Task statement: Give back the exact lines of the material below from the one containing "No matter how" through the one containing "Liên hệ (337, 17)", and no pictures.

* * *

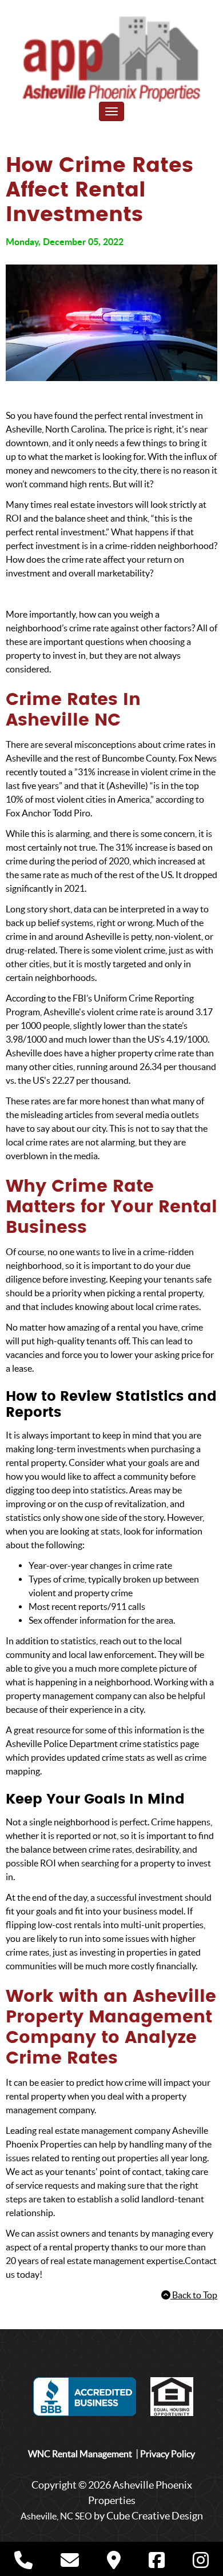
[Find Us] (114, 2563)
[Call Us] (23, 2563)
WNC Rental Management (80, 2454)
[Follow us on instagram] (201, 2562)
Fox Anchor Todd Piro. (49, 813)
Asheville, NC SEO (56, 2516)
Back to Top (193, 2295)
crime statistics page (159, 1743)
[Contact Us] (70, 2563)
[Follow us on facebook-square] (157, 2562)
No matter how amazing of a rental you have (92, 1327)
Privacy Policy (167, 2454)
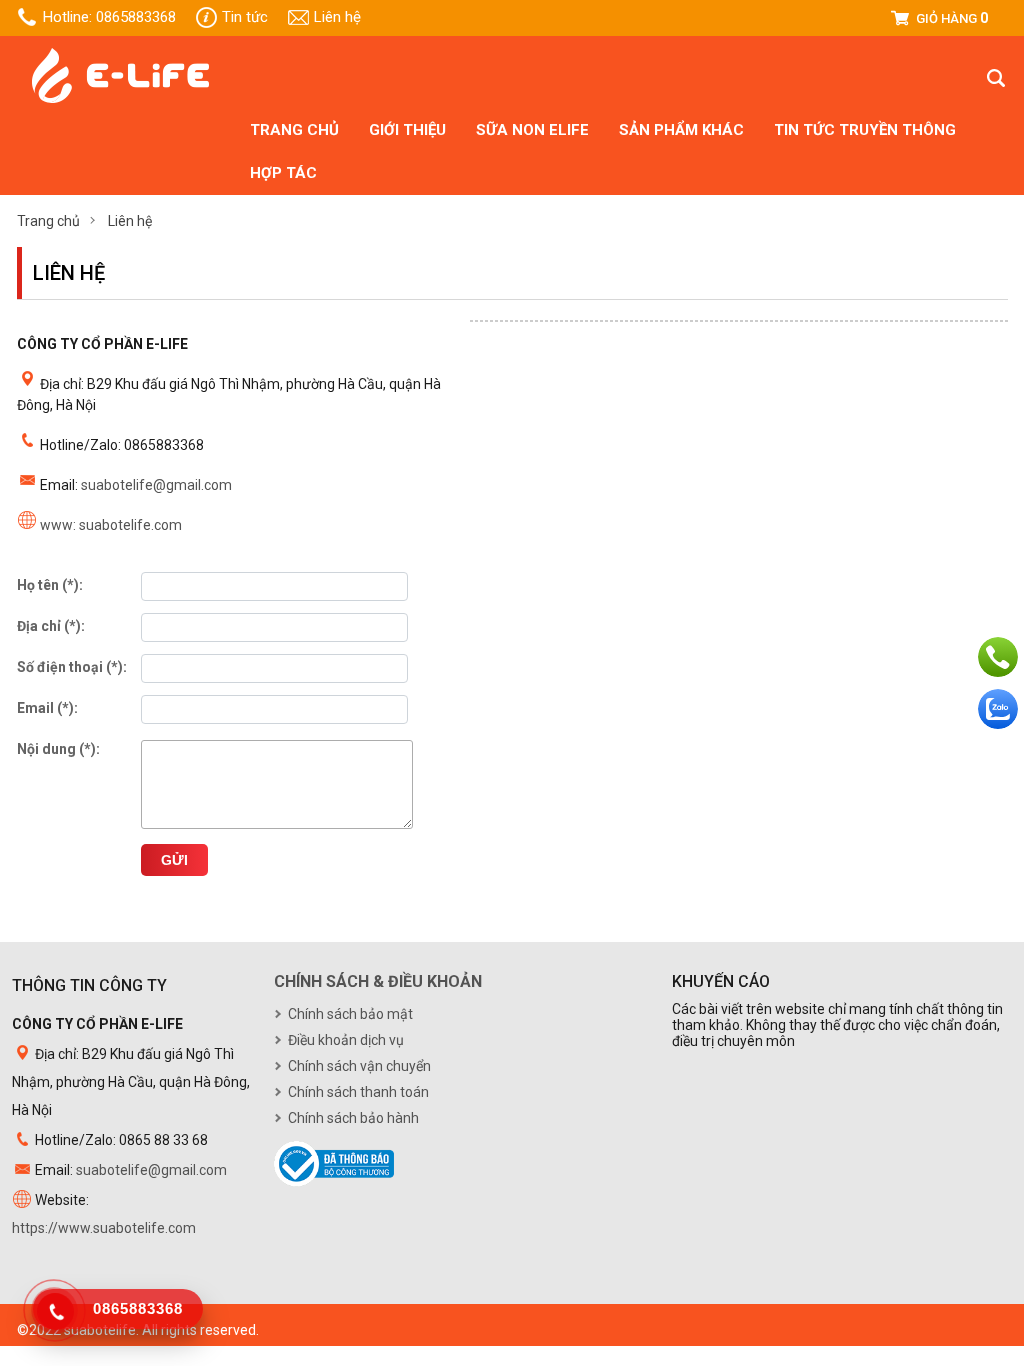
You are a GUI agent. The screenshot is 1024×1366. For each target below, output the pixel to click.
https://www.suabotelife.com (104, 1228)
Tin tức (245, 17)
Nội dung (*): (58, 749)
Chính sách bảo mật (350, 1014)
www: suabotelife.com (111, 525)
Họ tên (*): (50, 585)
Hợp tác (283, 173)
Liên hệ (337, 17)
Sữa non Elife (532, 130)
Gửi (174, 860)
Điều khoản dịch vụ (346, 1040)
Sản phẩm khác (681, 130)
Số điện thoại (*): (72, 667)
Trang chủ (294, 130)
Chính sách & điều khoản (378, 981)
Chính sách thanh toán (358, 1092)
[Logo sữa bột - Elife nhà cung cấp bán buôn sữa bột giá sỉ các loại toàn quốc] (121, 100)
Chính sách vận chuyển (359, 1066)
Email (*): (47, 708)
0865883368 (136, 17)
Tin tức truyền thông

* * *

Answer section:
No matter how amazing of a rental you have (92, 1327)
Privacy Policy (167, 2454)
You are a GUI agent. The screenshot is 1024×1366. For each target below, output the pixel to click.
https://www.suabotelife.com (104, 1228)
Tin tức (245, 17)
Nội dung (*): (58, 749)
Chính sách bảo mật (350, 1014)
www: suabotelife.com (111, 525)
Họ tên (*): (50, 585)
Hợp tác (283, 173)
Liên hệ (337, 17)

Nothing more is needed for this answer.